Las cosas parecieron calmarse a lo largo del año 314. El Imperio quedó dividido de facto entre Constantino y Licinio, occidente para el primero, oriente para el segundo. En el 315 Constantino celebró en Roma sus decennales, es decir, sus 10 años de gobierno. Eran muy evidentes sus ánsias de ocupar el poder supremo. Se hacía llamar Augustus Máximus, el máximo emperador, el primero. Propuso a Licinio recuperar la configuración geográfica de Diocleciano y Maximiano. Ello representaba tener que ceder ambos emperadores parte de su actual territorio. Era una decisión difícil. Constantino, además, incitaba a Licinio para que aceptara la creación de una nueva tetrarquía, y proponía como su propio César a Casiano, esposo de su hermanastra Anastasia. Si Licinio aceptaba, el territorio bajo el poder de Constantino y su familia iba a extenderse, sin necesidad de entablar ninguna batalla para ello. Licinio no estaba conforme con estas propuestas. Se produjeron algunos enfrentamientos entre tropas de ambos emperadores en el 316 en Panonia y Tracia. Pero el tema no pasó de aquí.

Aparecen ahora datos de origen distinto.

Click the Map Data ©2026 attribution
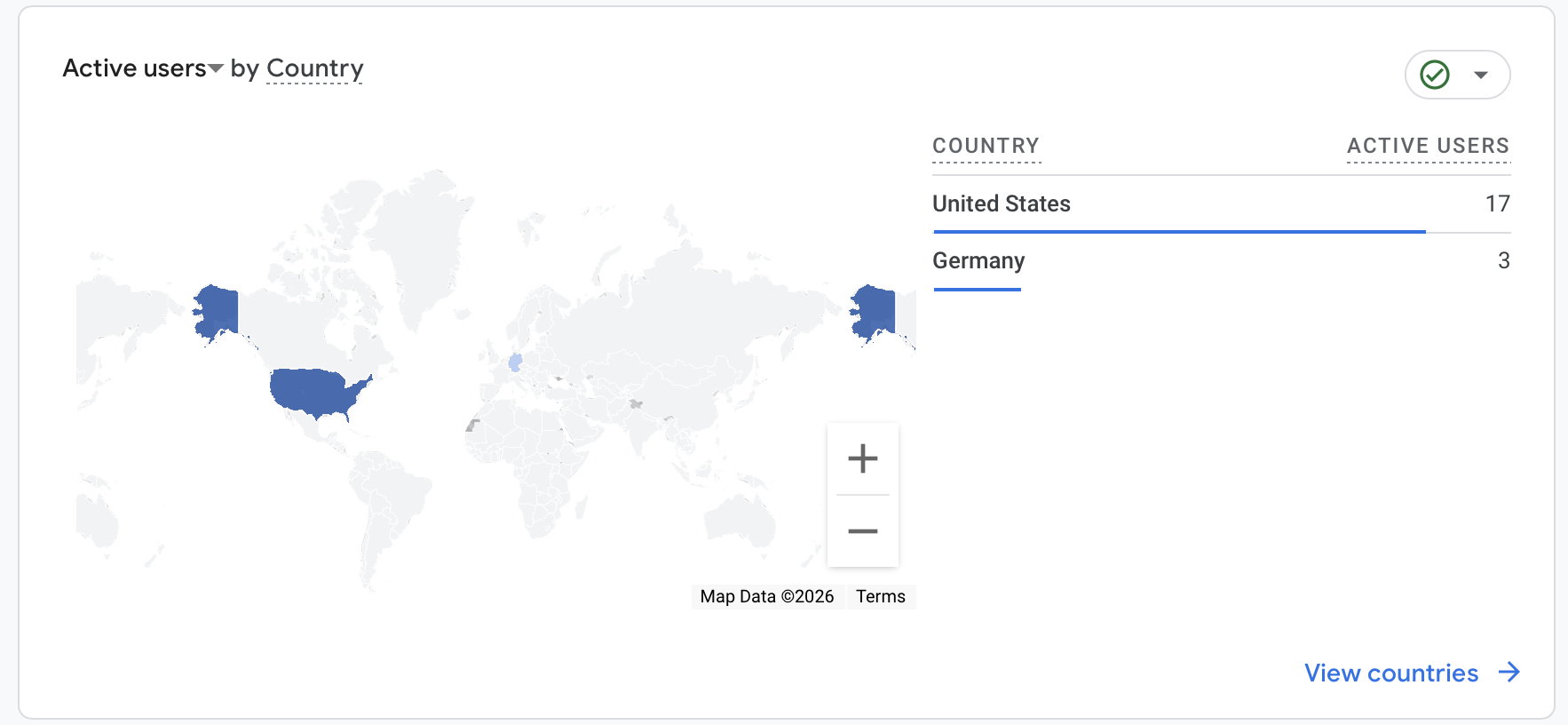This screenshot has height=725, width=1568. (x=766, y=596)
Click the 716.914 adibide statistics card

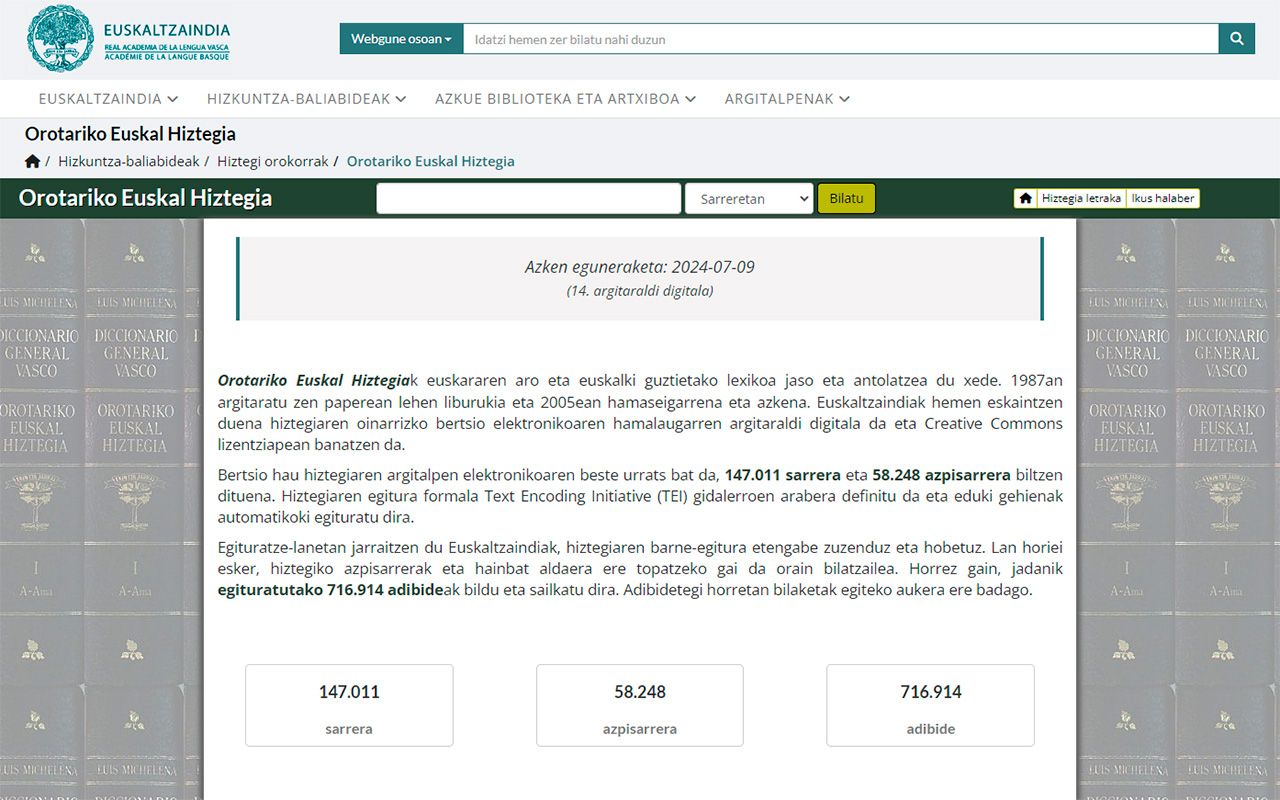[x=930, y=705]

El año 317 Constantino, de forma unilateral, nombró a los Césares. Como César de Licinio, nombró a Liciniano, hijo de aquel y la hermanastra del propio Constantino, Constancia. Tenía unos dos años de edad. En occidente, como Césares suyos, nombró a Crispo, un hijo ilegítimo suyo de unos doce años, y Constantino II, hijo recién nacido de su esposa Fausta.
Licinio fue apartándose de forma gradual de sus favores a los cristianos, como contraposición a los designios de Constantino. Hacía el final de su mandato se declaró claramente anticristiano y adorador del dios sol. A finales del año 323 las tropas de Constantino, en aparente lucha con los sármatas y los godos, entraron en el territorio bajo el mando de Licinio. El combate final era inminente. La batalla decisiva tuvo lugar en verano del 324, cerca de Adrianópolis. Se enfrentaron ambos ejércitos y Constantino resultó vencedor. Licinio se refugió en Bizancio, pero allí también vencieron las tropas de Constantino, que ocuparon la ciudad. Finalmente Licinio fue hecho prisionero y Constantino lo mandó ejecutar. ¡Constantino, tras casi 20 años de su inicial proclamación como emperador, se había convertido de nuevo en emperador único en todo el imperio!. Desde el año 283, hacía más de 40 años, cuando Diocleciano tomó el poder supremo, ningún emperador había tenido todo el Imperio en sus manos. Constantino gobernó como emperador único durante 13 años, hasta el día de su muerte, en el 337.